Indian household market wealth hits Rs 141 lakh crore
Retail investors choose mutual funds over direct equity trading
Household savings shift rapidly from bank deposits to markets
Indian household market wealth hits Rs 141 lakh crore
Retail investors choose mutual funds over direct equity trading
Household savings shift rapidly from bank deposits to markets
The word ‘savings’ has traditionally connoted fixed deposits in banks or physical assets like land or gold in India. However, with the rise of digital broking and the rising adoption of technology the definition has shifted toward capital market instruments.
A research paper titled ‘Household Savings through Indian Securities Market’ by the Securities Exchange Board of India has shown how the financialisation of household savings is happening at a rapid pace. Sebi mentioned in its study that the volume of household savings directed into the domestic securities market reached a record Rs 6,90,963 crore during the financial year 2024-2025.
Apart from greater digital access, the study also found that there’s an increasing appetite for wealth creation which is driving more and more households into investing in the capital market. Modern Indian households are attempting to get better returns for their money and greater financial liquidity.
Sebi mentioned in its study that for this study it has altered its methodology to include all kinds of assets from shares to alternative assets held by individual savers and family trusts, charitable or non-profit institutions. To get a more realistic picture of household investing in India.The study showed that by the end of FY25, the total stock of wealth in the securities market owned by households stood at Rs 1,41,33,915 crore.
According to the study, direct equity investments formed the largest chunk of this wealth as India’s households own stocks worth Rs 88,91,532 crore. The second biggest chunk of this wealth is made up of household Mutual fund holdings worth Rs 44,39,413 crore.
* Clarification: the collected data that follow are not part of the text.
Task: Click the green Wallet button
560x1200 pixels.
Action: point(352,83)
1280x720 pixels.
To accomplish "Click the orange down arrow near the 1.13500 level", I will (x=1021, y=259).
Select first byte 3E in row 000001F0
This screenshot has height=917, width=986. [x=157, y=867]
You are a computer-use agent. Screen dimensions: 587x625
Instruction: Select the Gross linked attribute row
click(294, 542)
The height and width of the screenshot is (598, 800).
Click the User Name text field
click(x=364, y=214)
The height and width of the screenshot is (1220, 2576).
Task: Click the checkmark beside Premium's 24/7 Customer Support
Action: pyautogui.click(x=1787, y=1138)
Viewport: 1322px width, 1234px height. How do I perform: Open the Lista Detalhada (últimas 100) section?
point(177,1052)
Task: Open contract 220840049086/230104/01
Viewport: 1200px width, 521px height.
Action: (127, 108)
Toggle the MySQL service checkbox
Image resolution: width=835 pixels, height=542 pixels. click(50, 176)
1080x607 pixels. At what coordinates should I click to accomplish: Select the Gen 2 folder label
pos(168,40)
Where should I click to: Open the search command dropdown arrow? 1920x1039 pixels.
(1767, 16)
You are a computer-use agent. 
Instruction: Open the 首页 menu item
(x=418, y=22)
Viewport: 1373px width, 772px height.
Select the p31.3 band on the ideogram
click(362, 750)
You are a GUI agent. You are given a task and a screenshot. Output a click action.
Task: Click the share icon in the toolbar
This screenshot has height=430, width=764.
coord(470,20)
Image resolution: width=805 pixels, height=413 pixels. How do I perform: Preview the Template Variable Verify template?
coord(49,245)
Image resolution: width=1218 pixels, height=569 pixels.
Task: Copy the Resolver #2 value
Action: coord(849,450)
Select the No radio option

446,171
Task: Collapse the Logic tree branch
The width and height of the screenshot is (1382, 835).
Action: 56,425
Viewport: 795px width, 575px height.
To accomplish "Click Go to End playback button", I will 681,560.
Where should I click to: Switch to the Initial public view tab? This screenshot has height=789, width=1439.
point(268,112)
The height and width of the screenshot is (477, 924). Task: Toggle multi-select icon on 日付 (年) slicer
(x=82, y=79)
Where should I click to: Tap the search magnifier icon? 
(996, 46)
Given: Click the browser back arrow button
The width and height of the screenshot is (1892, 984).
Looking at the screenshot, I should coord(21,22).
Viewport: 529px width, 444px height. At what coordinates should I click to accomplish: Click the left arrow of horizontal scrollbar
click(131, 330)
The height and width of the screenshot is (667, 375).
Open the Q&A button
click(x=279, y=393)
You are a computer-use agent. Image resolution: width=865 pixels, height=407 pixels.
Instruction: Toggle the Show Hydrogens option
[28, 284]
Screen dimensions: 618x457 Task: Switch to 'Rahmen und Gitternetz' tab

Apart from stocks and mutual funds, newer alternative instruments are also gaining popularity among households as Alternative Investment Funds hold Rs 1,55,496 crore, while Infrastructure Investment Trusts accounted for Rs 12,643 crore and Real Estate Investment Trusts held Rs 11,441 crore. Notably, AIFs have witnessed strong growth in the last three fiscal years as investments in AIFs surged from just Rs 63 crore in FY23 and Rs 1,33,569 crore in FY24.
Retail investors have collectively built a massive financial safety net, making the household sector one of the biggest drivers of wealth accumulation in the economy.
As India moves from fixed deposits towards the capital markets, the study showed that the shift is being led by mutual funds. In FY25 individual savers invested a huge part of their wealth into mutual funds, which grew to Rs 5,12,765 crore led by the growing preference for Systematic Investment Plans (SIPs). On the other hand, direct investments in the stock market through the direct buying of shares witnessed a negative flow of Rs 54,786 crore in FY25.
Notably, the trend for direct investing remained negative for the second consecutive fiscal after FY24 wherein the negative flows stood at Rs 69,329 crore. The back to back flows indicate that retail investors are choosing to not speculate on stocks and are increasingly preferring professional asset management for their equity holdings.
For the average investor, the move from FDs and gold to the capital market hints at a collective confidence in the potential of India's booming corporate sector. The data shows that investors are diversifying their savings beyond the safety net of real estate and gold by adding relatively more liquid assets. The shift points towards a graduation from passive savers into active stakeholders in the national growth narrative for India’s retail investors.